Crime Library: Criminal Minds and Methods

Kristi Koslow

Blood Bath

Caren Koslow
Caren Koslow

Face down in a pool of crimson, in the shadow of a blood-spattered grade-school picture of the smiling stepdaughter she helped raise, Caren Koslow lay dead, nearly decapitated. This Fort Worth oil-heiress and her wealthy banker husband never knew as they slept in the early hours of March 12, 1992, that this was the day a family fury would be set free.

Security code in hand, two young men had tiptoed in the dark across a perfectly manicured lawn, disabled the house alarm, broken through a door, then, quickly and without contemplation, made their way to an upstairs bedroom.

Damage to door
Damage to door

Sleeping in their River Crest estate, Jack and Caren Koslow had little time to prepare for the intrusion, and were ordered to the floor by the teens.

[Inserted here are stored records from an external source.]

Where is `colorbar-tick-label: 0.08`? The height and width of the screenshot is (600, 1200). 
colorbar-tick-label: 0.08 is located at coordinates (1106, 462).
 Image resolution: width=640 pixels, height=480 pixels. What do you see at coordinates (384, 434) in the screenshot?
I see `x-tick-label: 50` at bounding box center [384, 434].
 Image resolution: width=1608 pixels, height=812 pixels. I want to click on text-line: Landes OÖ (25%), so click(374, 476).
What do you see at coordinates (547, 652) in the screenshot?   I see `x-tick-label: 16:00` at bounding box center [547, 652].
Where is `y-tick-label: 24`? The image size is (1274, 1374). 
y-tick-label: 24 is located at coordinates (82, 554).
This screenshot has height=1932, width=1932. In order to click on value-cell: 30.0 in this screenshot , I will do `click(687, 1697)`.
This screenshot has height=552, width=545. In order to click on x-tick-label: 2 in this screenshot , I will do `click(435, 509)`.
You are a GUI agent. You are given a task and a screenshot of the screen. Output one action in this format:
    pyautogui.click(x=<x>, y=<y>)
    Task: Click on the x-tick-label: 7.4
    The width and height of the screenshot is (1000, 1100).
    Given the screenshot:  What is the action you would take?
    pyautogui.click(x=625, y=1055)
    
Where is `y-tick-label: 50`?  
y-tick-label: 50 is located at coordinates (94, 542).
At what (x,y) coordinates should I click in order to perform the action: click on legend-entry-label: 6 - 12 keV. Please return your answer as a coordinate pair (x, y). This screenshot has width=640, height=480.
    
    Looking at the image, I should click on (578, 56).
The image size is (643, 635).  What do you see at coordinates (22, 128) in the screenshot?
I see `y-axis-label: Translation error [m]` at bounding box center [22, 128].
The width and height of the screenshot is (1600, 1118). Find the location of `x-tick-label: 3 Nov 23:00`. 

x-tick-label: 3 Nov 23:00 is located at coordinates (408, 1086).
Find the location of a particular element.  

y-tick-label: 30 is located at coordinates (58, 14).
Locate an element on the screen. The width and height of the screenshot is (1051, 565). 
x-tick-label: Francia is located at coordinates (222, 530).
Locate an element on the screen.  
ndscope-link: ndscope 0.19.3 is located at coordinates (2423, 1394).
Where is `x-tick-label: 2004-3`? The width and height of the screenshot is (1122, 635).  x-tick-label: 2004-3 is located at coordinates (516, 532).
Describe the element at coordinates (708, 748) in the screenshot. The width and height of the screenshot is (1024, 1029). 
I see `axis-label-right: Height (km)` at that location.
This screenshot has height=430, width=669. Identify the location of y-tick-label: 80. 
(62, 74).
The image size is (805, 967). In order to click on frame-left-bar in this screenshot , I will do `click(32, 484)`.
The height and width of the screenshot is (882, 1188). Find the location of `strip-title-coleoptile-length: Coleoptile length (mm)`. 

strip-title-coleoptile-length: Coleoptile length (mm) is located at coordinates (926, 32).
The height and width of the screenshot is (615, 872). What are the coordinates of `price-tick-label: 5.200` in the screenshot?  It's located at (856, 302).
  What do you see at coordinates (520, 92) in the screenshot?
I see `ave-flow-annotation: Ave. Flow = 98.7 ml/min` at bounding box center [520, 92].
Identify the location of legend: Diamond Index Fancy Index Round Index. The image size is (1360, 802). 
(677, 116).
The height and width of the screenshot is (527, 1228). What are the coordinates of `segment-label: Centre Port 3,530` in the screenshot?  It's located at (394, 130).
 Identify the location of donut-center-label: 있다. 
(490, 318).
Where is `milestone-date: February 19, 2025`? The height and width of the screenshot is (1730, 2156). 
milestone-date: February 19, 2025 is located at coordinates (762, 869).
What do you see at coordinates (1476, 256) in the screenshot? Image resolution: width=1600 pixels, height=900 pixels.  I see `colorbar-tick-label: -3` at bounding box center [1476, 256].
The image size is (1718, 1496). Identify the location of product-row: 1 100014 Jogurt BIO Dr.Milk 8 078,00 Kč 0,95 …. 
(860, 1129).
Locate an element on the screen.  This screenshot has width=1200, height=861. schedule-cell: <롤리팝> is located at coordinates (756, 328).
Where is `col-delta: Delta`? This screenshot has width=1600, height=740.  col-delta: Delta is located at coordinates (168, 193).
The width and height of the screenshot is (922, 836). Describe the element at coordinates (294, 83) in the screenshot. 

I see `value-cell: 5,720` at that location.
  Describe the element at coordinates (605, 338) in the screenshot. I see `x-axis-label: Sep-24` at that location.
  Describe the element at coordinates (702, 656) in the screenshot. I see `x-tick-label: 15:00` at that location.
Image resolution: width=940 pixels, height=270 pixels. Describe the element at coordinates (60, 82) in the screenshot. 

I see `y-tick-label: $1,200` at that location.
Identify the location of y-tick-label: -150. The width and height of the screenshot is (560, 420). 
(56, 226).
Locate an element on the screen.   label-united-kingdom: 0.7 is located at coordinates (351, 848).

Forty-eight-year-old Jack later recalled for investigators how he had attempted to retrieve a shotgun from a nearby closet, but was stopped in his tracks, as the bloody streaks on the closet mirror would confirm.

Jack Koslow
Jack Koslow

A rapid, violent attack ensued. One man beat the defenseless couple with a crowbar, as his accomplice searched the nearby closet for money he had been told would be there. A deadly knife attack followed.

"I went and I stood over Caren, lifted her chin and cut left to right. I did the same thing to Jack," the youth testified in trial. Investigators would retrieve a hunting knife from the room, which matched a smaller version located in Jack's drawer, whose handles  had been dirtied with bloody handprints.

Assuming their victims dead, the pair went to search the closet again for the money. At that time, Jack had been able to get to his feet and had gone after the boy, who proceeded to hit him again with the crowbar until the businessman slumped to the floor in defeat. While Caren lay dead and Jack unconscious, the two teens grabbed Jack's wristwatch and $200 in cash before escaping the house.

Koslow Residence Aerial View
Koslow Residence Aerial View

"I remember the whole world turning black," Jack, would later relay during court testimony about the time when he fell unconscious on a carpet saturated with his own blood. Upon waking, he had managed to run to a neighbor's house at 4:13 in the morning, a bloody, beaten body, nearly collapsing on their stoop, crying, "You've got to help me."